* [Page text]
The deficit. Simon balks at the nearly $200 billion interest paid each year on the national debt, calling the deficit the nation's top economic issue. He supports a constitutional amendment requiring a balanced budget. It's not a stand frequently associated with liberal Democrats. But Simon has his liberal reasons: He sees interest payments on the debt funneled more to the wealthy than to working people. Cutting the debt would cut the interest, freeing funds for initiatives in problem areas, such as unemployment.
National security. Simon's views on defense have remained consistent over the years. In a 1950 editorial he wrote, ``A sound economy will do more toward combatting communism than a nation covered with atomic bombs.''
Today, he advocates a lid on nuclear arms escalation and favors arms control talks with the Soviets, whereby all strategic programs are on the negotiating table. His goals include ending all nuclear testing. He opposes the MX missile, anti-satellite weapons, the B-1 bomber, and the Strategic Defense Initiative.
An alliance of `Young Turks' that became much more
THIRTY years ago, when women were still struggling against the apron image, Jeanne Hurley had already crashed the gates of a mostly man's world. She was a lawyer in the Illinois House of Representatives.

* [What to produce]
Using the page text above, answer these questions.
1. How much interest is paid each year on the national debt, according to the text?
2. What kind of constitutional amendment does Simon support?
3. Which four weapons programs does Simon oppose?

* [Given data]

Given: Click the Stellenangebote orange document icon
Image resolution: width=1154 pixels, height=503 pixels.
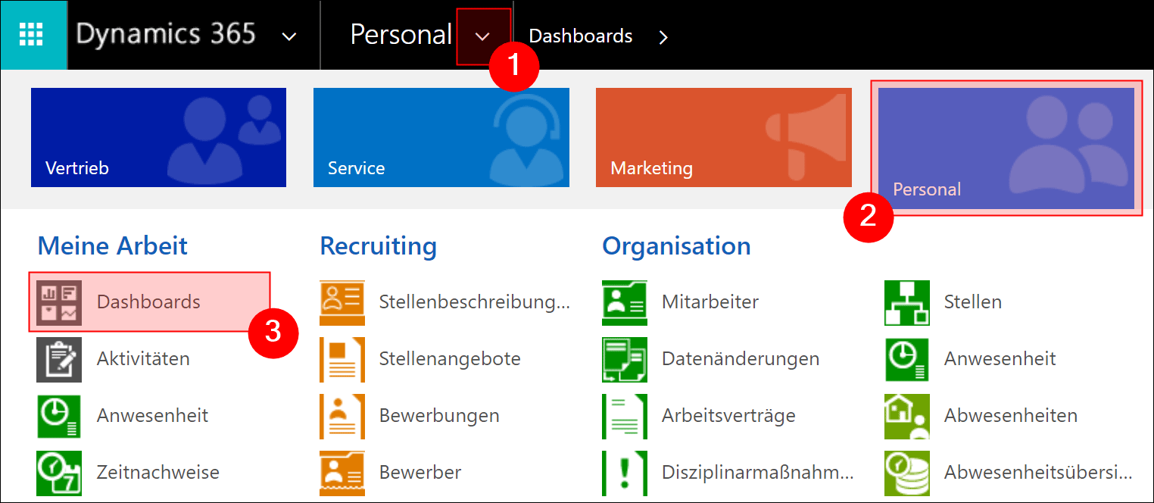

* [Solved problem]
1. Nearly $200 billion.
2. One requiring a balanced budget.
3. The MX missile, anti-satellite weapons, the B-1 bomber, and the Strategic Defense Initiative.